By Victoria Mescall
Circulation Manager & Staff Reporter
On Wednesday Feb. 8 the Sacred Heart University College of Arts and Sciences held its inaugural Conference.
The College of Arts and Sciences Conference, or CASCon, is a series of presentations held in the University Commons discussing a variety of topics that range from vampires, aquariums and the Bible.
According to the Sacred Heart website, “the conference seeks to emphasize the interdisciplinary nature of faculty scholarship and reaffirm the College’s commitment to undergraduate research.”
This is the first annual CASCon.
“CASCon reflects the College of Arts and Sciences’ deep commitment to intellectual inquiry, lifelong learning and social responsibility,” said Dr. Robin Cautin, Dean of the College of Arts and Sciences on the Sacred Heart website. “This inaugural conference is an important instantiation of our College’s mission, which is founded in both the Liberal Arts and Catholic intellectual traditions.”
The presentations each ran an hour in length and featured three to four professors from different departments across the college.
Each room held a faculty presenter panel and a moderator, facilitating discussion between presenters and students.
In a press release about the event, the university said that CASCon was designed to showcase the work of Sacred Heart faculty from multiple disciplines and to reaffirm the College’s commitment to undergraduate research.
One of the most well attended presentations was titled, “Vampires, Super Villains, Teenage Girls, and other Scary Things: Popular Culture in the Lives of Millennials.”
Professors Andrew Miller, Lori Bindig and Dr.
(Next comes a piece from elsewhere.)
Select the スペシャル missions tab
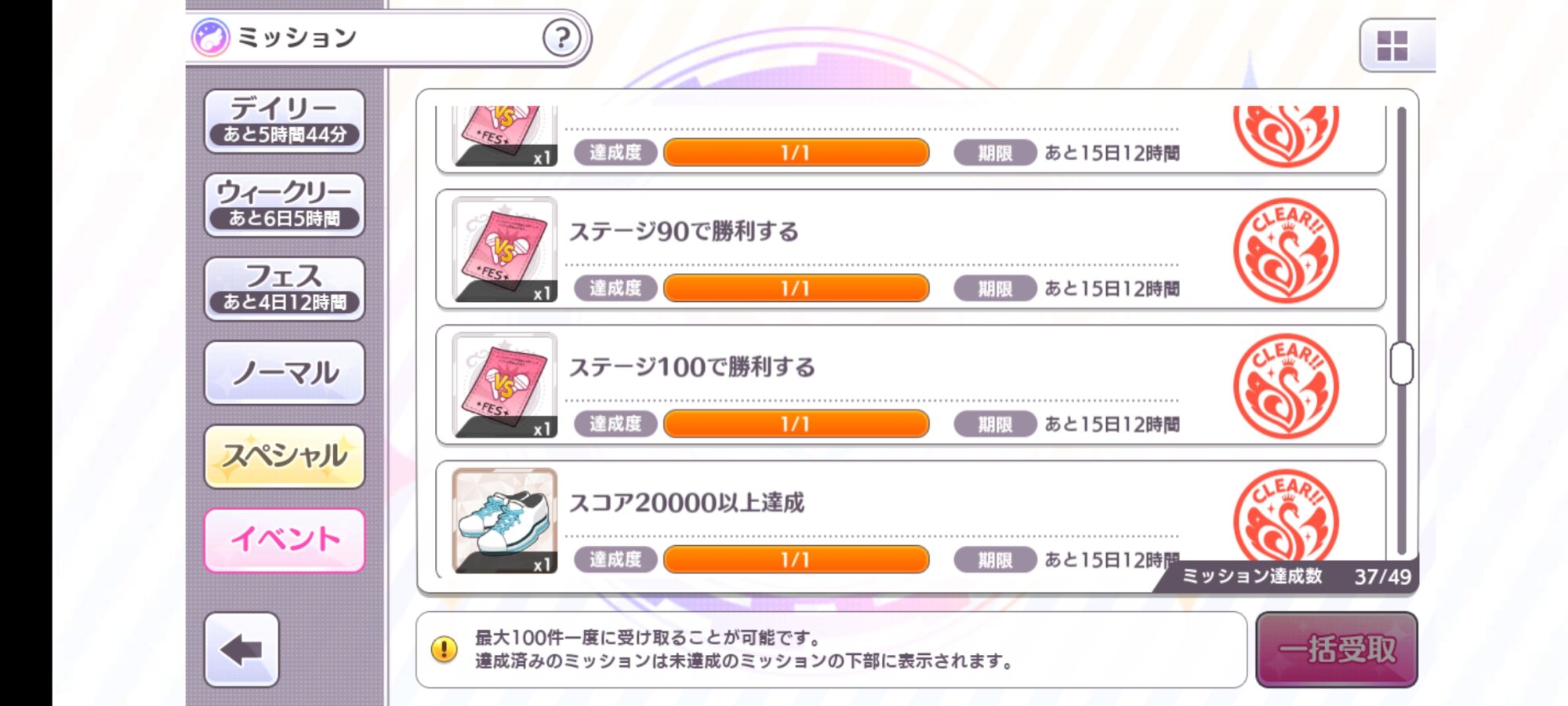This screenshot has width=1568, height=706. click(x=285, y=457)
Sally Ross from the School of Communication and Media Arts collaborated to show how these haunting things tie together.
Professors and students attended each of the sessions from other branches of the College of Arts and Sciences.
“Although I’m not presenting, I’m here to support my colleagues,” said Dr. Gary Rose, professor and Chair of the Department of Government, Politics and Global Studies.
The collaboration and discussion between professors of different studies carried over into the other presentations as well.
“I came to see my catholic intellectual traditions professor Brent Little from the Department of Catholic Studies,” said sophomore Joseph Leo. “It is interesting to see the type of research he does outside of the classroom.”
The idea behind the conference was to link the work of the faculty of the College of Arts and Sciences with real life application for students.
“I came to see the bio presentation and I thought it was really good,” said sophomore Juliana Manno. “Most people don’t normally pay attention to the environment, so the presentation brought a lot of hidden problems to light.”
Another presentation came from the department of psychology, entitled “Psyched Out,” which spotlighted how a positive growth mindset effects children’s intellectual success.
The conference sparked conversation between faulty across the colleges and connected students with possible research opportunities to deepen their commitment to their studies.
“I would say the conference was a huge success,” said Dr. Lori Bridig, Assitant Communications Professor. “It is exciting to see so many students come out and see what we’re doing across all branches of the college of arts and sciences and to have that kind of support from the university community.”
Future CASCon events will bring similar feature features back.
“Engage, learn, and explore the possibilities,” said Cautin.